Já lá vai o mês de abril em que todos nos vergamos na presença de Cristo ressuscitado.

Podemos afirmar sem receio de engano que é o maior evento sagrado para o mundo católico. Agora chegou maio e aos poucos vemos ressuscitar a natureza que por sua própria vontade nos aparece todos os anos com a sua melhor roupagem matizada de todas as cores para consolar os olhares do mais distinto observador, que para o efeito escolheu o melhor mirante.
As dobras de terreno, a sua vegetação própria, bem como a exposição solar, atribuem-lhe um baralho de cores, que nos torna sempre difícil escolher o mais belo cenário.
É evidente que todo este espaço florido chama a si toda a qualidade de insectos para a polinização. Aqui passam as suas fases indo da larva até ganharem asas para poderem desempenhar a sua função. Há aqueles que nunca chegam a voar mas desepenham outras funções fundamentais neste ecossistema.

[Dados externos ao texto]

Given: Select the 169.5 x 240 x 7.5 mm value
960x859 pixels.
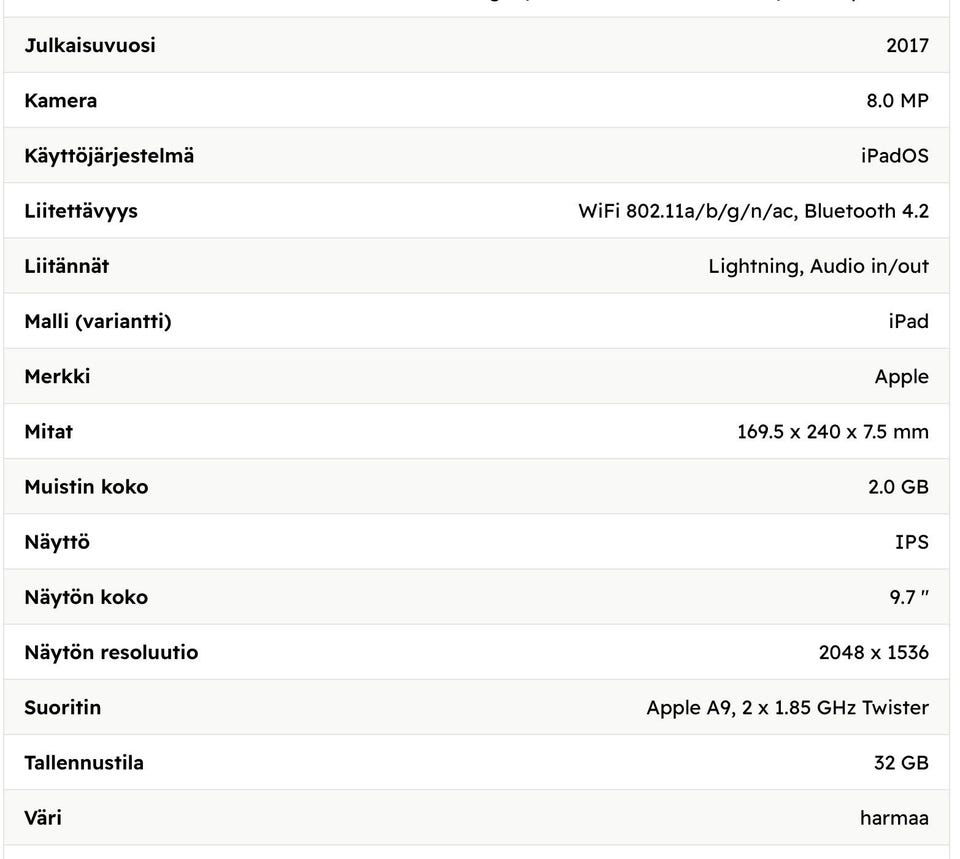Looking at the screenshot, I should coord(833,432).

Também por aqui vão aparecendo certas qualidades de répteis, que embora repugnantes dão um certo equilíbrio a tudo o que se passa no meio da vegetação rasteira, alimentando-se de outros animais de menor porte, mas que também se vão tornando nocivos ao desenvolvimento desta flora natural.
Toda esta beleza é ainda mais adornada pelo esvoaçar das aves que em plena nidificação vão chilreando e olhando pelos seus ninhos. Tudo isto é vida que a natureza tem dentro de si e que no devido tempo apresenta em todo o seu esplendor. A visão de cima para baixo tem muito mais fascínio, logo esta particularidade leva o pessoal ribeirinho a subir à montanha em peregrinação para agradecimento desta prenda visual com que a natureza nos brinda, pois estou certo que nem o mais qualificado pintor seja capaz de colocar em tela uma combinação tão perfeita com as suas pinceladas coloridas.
São estas montanhas que na estação anterior se pintaram de branco para também nos deliciarem os olhares que guardaram no seu seio a frescura suficiente para manter agora o vigor deste imenso jardim natural. A natureza tem esta rotação anual, onde vai desempenhando as suas funções numa sequência perfeita, arrefece e aquece, descansa e cria, por vezes entristece por factores alheios, mas quando os factos se normalizam a alegria vem sempre ao de cima.
Um contacto permanente com a natureza ajuda-nos a viver e a fortalecer o corpo e o espírito que as agruras da vida tantas vezes nos vão atormentando.
Não deixa de ser verdade que a mãe natureza ao deixar a quadra primaveril começa a perder o seu brilho, o aquecimento que vem nos meses seguintes aos poucos vai murchando o que as plantas tinham de mais viçoso. As flores vão dando lugar à vagem donde nova semente cumprirá o rotativo cenário anual. A partir de então podemos dizer que a flora silvestre adormece e na sua hibernação natural vai passar os meses de outono e de inverno, para que quando os dias passarem a ser maiores do que as noites apareça com toda a sua pujança.
É mais que certo de que na vida tudo tem riscos e dentro deste teor a beleza natural não foge à regra, quantas vezes no início do seu pousio se vê vestida de luto com a passagem do fogo selvagem que sem dó nem piedade reduz tudo a cinza, não só a flora como a fauna. Este luto da natureza também nos comove, pois sabemos que foi matéria viva que desapareceu, mas também acreditamos sempre de que ela se revitalizará e que passados uns anos voltará a ter mais encanto, uma vez que é alimentado pela saudade de quem esperou uns tempos por este panorama.
Eu, como filho do campo e utente do mesmo espaço, assim vejo uma das suas maravilhas que me regala os olhos e conforta alma, pois tudo quanto eu penso a beleza nunca serviu para melindre de ninguém. Poderá causar ciúme, mas isso é mal que não tem cura.
E por aqui vos deixo, voltarei no dia da espiga ao som do cuco e do gaio, espero eu!
Para todos nós, haja protecção divina até lá.